CORONAVIRUS

Ospedale di Orvieto. Donazioni e raccolta fondi, in arrivo mascherine e tute per i sanitari

Venerdì 20 Marzo 2020 di M.R.
Mentre stanno faticosamente riprendendo parte delle attività sanitarie con la graduale riapertura dei vari reparti del "Santa Maria della Stella", arrivano per l'Ospedale di Orvieto buone notizie sul fronte della solidarietà.

Solidarietà e vicinanza sono manifestate infatti agli operatori sanitari in prima linea, da numerose donazioni di imprese, attività commerciali e cittadini del territorio.

La Fondazione Cassa di Risparmio di Orvieto ha acquistato e messo a disposizione della struttura ospedaliera un letto per rianimazione, un aspiratore chirurgico da utilizzare per molteplici applicazioni in campo medicale, dall’aspirazione bronchiale a impieghi di sala operatoria, una lavaferri e lavastrumenti chirurgici, un armadio portafarmaci e un evoluto videolaringoscopio per consentire agli operatori di migliorare al massimo il tasso di successo al primo tentativo minimizzando i casi di danno che possono verificarsi durante l’intubazione.

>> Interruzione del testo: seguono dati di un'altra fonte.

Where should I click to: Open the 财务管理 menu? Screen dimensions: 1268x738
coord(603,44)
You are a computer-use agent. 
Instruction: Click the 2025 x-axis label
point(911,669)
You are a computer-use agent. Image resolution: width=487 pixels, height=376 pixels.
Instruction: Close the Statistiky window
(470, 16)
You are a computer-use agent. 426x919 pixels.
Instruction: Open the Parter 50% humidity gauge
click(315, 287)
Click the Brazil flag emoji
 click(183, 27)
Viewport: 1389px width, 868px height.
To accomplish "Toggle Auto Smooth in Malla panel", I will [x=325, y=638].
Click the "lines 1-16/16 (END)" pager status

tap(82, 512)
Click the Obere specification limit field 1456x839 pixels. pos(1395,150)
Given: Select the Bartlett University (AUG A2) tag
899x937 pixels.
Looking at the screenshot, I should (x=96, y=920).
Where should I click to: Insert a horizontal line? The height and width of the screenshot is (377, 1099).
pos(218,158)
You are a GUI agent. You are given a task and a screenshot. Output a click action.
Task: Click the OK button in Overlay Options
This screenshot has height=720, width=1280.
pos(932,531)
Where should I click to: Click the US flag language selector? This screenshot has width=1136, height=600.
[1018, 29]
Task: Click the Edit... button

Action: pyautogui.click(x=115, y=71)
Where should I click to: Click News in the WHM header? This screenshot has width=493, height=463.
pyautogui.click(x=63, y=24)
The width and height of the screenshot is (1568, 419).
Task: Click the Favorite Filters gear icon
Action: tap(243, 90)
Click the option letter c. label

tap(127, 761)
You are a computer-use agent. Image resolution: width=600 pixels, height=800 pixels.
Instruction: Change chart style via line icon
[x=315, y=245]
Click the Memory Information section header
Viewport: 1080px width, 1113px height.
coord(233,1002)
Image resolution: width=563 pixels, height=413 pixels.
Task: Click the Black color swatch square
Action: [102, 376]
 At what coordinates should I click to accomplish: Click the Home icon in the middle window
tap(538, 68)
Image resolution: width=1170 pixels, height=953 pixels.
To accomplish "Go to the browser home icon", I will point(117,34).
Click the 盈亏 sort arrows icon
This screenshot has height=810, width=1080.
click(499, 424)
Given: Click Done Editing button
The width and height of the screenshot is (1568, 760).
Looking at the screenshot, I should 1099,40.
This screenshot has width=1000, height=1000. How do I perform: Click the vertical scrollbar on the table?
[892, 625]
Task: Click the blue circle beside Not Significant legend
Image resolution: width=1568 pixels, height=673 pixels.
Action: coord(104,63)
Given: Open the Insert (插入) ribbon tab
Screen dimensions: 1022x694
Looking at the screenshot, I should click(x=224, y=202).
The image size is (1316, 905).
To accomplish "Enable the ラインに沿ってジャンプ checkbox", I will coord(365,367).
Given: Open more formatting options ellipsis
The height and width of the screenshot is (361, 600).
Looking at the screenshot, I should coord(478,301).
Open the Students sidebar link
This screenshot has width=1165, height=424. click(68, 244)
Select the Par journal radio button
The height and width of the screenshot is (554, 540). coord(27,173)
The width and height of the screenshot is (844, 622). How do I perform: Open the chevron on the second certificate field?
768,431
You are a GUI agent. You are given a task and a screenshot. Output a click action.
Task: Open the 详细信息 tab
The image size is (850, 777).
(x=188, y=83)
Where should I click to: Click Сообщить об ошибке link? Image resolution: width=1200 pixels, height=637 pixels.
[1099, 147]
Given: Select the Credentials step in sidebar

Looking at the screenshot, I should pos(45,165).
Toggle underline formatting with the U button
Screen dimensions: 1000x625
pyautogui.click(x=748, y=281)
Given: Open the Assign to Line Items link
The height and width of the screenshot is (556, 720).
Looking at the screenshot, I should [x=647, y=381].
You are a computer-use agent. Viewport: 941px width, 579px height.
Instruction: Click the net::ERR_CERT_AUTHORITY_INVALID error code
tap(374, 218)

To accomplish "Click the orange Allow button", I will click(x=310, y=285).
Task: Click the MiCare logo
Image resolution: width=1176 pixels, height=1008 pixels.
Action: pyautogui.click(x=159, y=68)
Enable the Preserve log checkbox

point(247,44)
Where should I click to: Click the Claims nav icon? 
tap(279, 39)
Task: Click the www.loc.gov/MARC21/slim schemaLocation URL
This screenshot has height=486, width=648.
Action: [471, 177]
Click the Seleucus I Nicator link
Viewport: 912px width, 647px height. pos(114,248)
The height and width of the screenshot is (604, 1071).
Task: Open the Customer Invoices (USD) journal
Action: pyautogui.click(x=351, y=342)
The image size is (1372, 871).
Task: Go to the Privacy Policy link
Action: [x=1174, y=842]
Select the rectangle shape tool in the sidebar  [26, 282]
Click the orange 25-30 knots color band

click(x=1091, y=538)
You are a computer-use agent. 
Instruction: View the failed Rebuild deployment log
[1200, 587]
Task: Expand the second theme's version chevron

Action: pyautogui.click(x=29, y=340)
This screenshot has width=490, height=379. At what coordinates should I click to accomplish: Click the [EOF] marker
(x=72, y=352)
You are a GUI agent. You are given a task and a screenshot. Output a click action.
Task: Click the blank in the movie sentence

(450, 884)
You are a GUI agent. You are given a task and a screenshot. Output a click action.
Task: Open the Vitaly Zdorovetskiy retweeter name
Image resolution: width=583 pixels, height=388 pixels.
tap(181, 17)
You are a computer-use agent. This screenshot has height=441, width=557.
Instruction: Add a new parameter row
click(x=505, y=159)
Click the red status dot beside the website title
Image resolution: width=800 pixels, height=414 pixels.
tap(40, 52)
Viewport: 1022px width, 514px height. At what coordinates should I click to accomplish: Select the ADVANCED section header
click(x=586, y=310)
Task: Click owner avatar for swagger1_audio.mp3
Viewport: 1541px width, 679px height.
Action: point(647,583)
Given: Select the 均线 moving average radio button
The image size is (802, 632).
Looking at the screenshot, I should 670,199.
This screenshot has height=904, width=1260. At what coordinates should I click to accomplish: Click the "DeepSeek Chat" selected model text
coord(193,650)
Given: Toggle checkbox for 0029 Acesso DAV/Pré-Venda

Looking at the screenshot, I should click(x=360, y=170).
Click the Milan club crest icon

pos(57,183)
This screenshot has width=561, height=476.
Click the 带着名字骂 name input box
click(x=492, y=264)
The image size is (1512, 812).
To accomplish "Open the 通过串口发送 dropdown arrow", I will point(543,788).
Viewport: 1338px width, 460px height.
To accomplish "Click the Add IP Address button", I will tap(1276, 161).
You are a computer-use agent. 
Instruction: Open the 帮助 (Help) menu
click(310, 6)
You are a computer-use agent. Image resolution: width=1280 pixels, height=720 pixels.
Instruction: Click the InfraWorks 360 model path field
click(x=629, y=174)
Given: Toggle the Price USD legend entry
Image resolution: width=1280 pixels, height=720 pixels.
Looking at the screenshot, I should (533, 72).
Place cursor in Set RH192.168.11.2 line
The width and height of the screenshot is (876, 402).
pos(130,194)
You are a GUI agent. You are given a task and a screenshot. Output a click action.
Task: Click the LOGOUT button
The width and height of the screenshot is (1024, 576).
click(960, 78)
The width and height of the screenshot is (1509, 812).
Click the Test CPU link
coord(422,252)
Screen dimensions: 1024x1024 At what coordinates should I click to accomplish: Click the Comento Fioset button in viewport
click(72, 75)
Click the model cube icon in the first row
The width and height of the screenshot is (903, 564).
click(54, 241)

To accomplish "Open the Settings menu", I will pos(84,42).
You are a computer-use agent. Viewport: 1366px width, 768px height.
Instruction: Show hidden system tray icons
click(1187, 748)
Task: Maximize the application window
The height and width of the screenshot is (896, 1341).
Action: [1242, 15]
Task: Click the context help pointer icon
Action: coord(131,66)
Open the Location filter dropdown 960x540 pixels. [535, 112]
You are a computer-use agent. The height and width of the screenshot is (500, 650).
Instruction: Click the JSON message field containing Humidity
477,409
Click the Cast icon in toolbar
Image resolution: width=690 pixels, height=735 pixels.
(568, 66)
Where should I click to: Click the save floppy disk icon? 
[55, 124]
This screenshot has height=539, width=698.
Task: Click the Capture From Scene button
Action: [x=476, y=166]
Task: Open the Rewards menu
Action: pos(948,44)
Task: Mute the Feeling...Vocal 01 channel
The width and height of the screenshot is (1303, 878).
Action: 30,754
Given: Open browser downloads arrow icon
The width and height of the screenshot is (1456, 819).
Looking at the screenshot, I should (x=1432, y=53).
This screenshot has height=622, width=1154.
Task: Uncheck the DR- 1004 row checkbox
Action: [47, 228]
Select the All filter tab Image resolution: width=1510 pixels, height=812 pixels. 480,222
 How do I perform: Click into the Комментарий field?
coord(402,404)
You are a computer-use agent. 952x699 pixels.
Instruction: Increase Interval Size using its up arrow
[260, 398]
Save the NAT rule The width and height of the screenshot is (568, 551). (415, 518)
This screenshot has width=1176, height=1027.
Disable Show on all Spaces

Al “Santa Maria della Stella” di Orvieto sono in arrivo anche dispositivi di protezione individuali, 2500 mascherine chirurgiche e 100 tute idrorepellenti donate alle strutture complesse di Diagnostica per Immagini, diretta dal dr. Ugo Ciammella e Chirurgia Generale, diretta dal dr. Massimo Buononato.

"La direzione dell’Azienda Usl Umbria 2, la direzione ospedaliera e i due primari ringraziano, per il gesto lodevole, l'enoteca La Loggia srl di Orvieto" che risponde "E' un piccolo gesto, ma crediamo che in queste situazioni tutti siamo tenuti a fare quello che possiamo. Nella speranza di aver contribuito alla protezione degli operatori sanitari, Vi ringraziamo infinitamente per il lavoro che state facendo. Siamo nelle vostre mani".

In questi giorni, inoltre, si moltiplicano i gesti di solidarietà nei territori di Terni, Foligno, Narni-Amelia, Spoleto, Orvieto e Valnerina. Aziende e cittadini hanno contattato il commissario straordinario dell’Azienda Usl Umbria 2 dr. Massimo De Fino per manifestare il desiderio di contribuire a rafforzare l’impegno comune per sconfiggere il nemico invisibile tanto che l’azienda sanitaria ha promosso una raccolta per la gestione dell’emergenza da utilizzare per l’acquisto di apparecchiature, farmaci e presidi necessari per arginare la diffusione della malattia, sulla base di interventi prioritari individuati e coordinati dalla stessa direzione.